Can a company that's been losing money nonstop for nearly 20 years finally have the wind at its back?
American Superconductor Corp., of Westborough, was founded two decades ago and has been public since 1991, losing money quarter by quarter as it worked to develop wire with an extraordinary capacity to conduct electricity.
As it happens, the company is on the verge of some important developments with its superconducting wire. But that isn't the main thing propelling its shares up 33 percent so far this year. Investor interest is in the wind.
American Superconductor, which had sold some hardware to wind farms in the past, took another big step into that business two months ago, when it closed on the acquisition of an Austrian design and engineering firm called Windtec.
Windtec designs wind-turbine systems from the ground up and then licenses those plans to manufacturers around the world, collecting upfront fees and, later, royalties on units produced. Those wind-turbine systems will buy some of American Superconductor's electrical hardware, such as voltage regulators placed between a wind farm and a power grid.
Windtec's biggest opportunities have come from emerging-market nations. It has contracts with two big-project construction companies in China and another customer in South Korea. Windtec already had a backlog worth $35 million when its acquisition by American Superconductor closed.
Emerging markets are "where the biggest unmet need is," says Greg Yurek , chief executive of American Superconductor. "Growing economies require a growing electrical supply, and wind is just one source. You're also seeing a growing sensitivity to the issue of pollution."
Alternative energy sources, and companies that work on them, are hardly new discoveries on Wall Street. Shares of Evergreen Solar Inc. in Marlborough fell hard last year but have still produced an average annual gain of nearly 29 percent over the past five years.

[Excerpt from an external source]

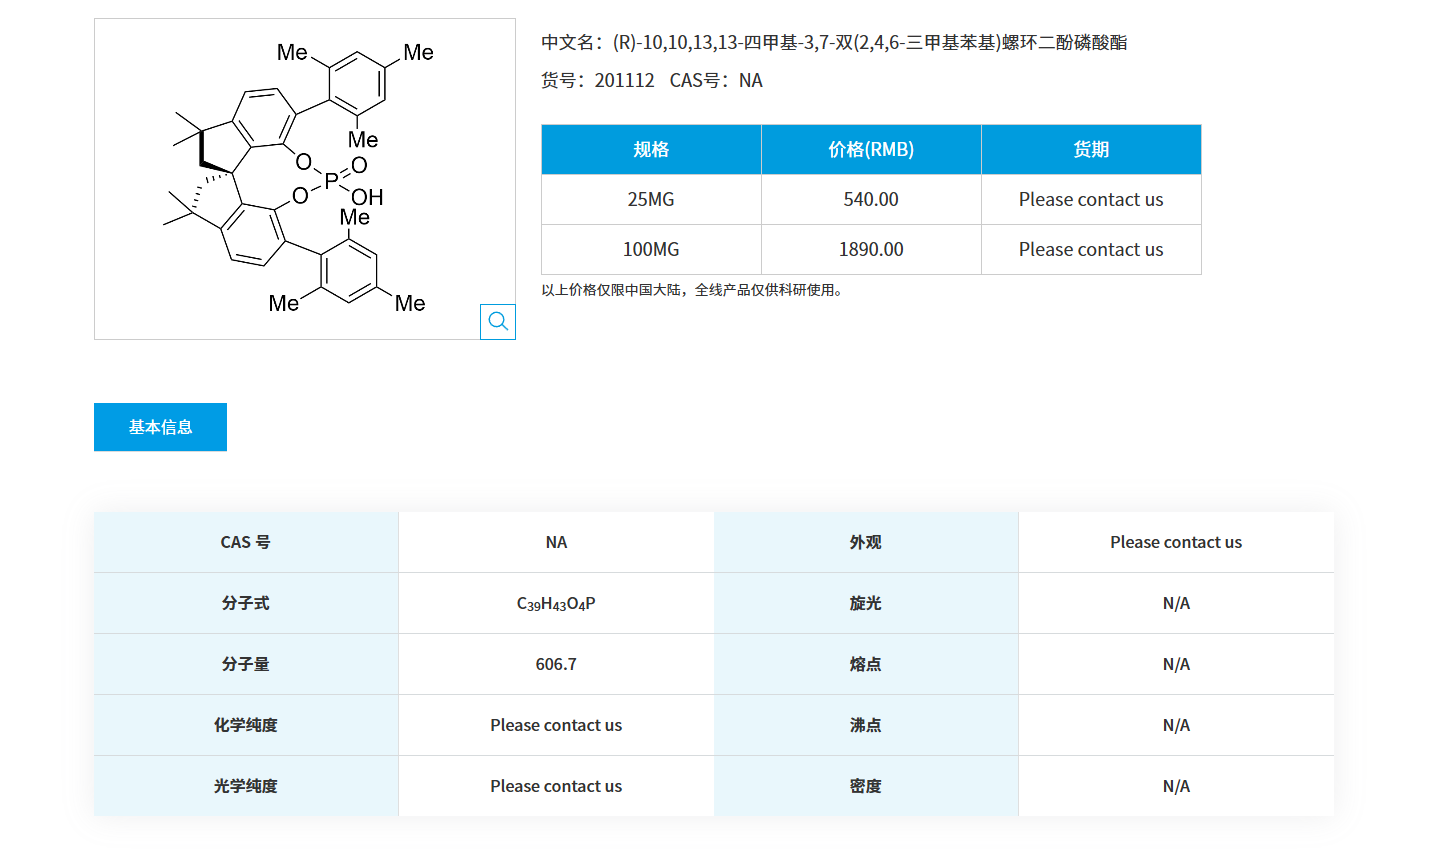This screenshot has height=862, width=1437.
Task: Click Please contact us for 25MG delivery
Action: pyautogui.click(x=1090, y=199)
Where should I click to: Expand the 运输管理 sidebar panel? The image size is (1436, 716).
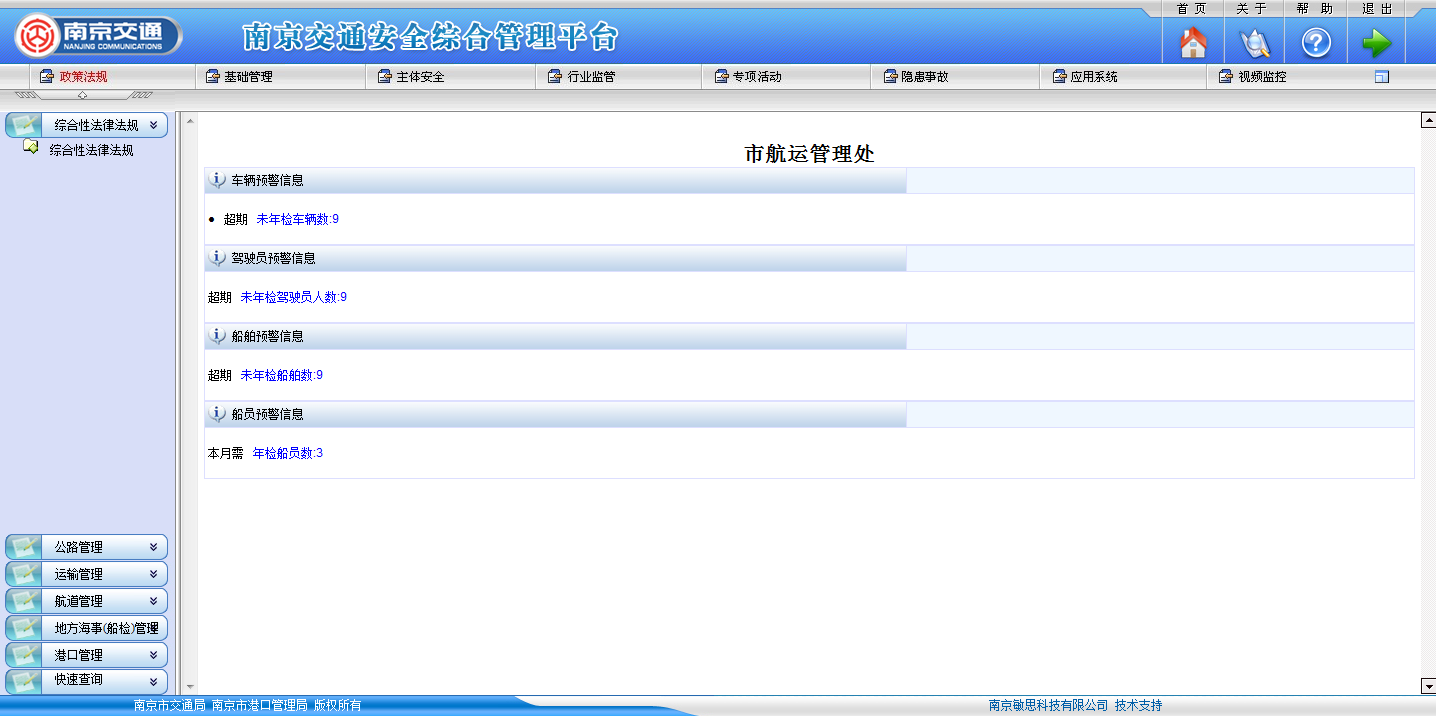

But there are lots of public companies working on solar energy. Most other alternative energy stocks have plenty of company, too. There are few pure-play stocks for investors who want to put some money in the wind.
General Electric Co. builds wind-power systems. So does Vestas Wind Systems, a public company in Denmark. Two other companies have licensing-based businesses similar to Windtec, one of which is publicly traded in Europe. That's about it.
"Personally, I don't see us as a pure play in the wind business," Yurek says. "There are other things going on here. But with over 50 percent of our revenues in wind, we are a direct investment in the wind opportunity."
American Superconductor shares, which closed yesterday at $13.12, are up 33.7 percent so far this year and 40.5 percent over the past 12 months. But the stock, which has a record of ups and downs, traded above $17 three years ago and peaked at a whopping $69.25 in the looney-bin days of 2000.
Of course, there is also the long history of losing money. Company executives say they expect to make money, before depreciation, interest, taxes and stock-based compensation, in the fiscal year that begins in 13 months.
Investors go hot and cold on alternative energy. But the wind isn't going away, nor is the emerging world's booming growth.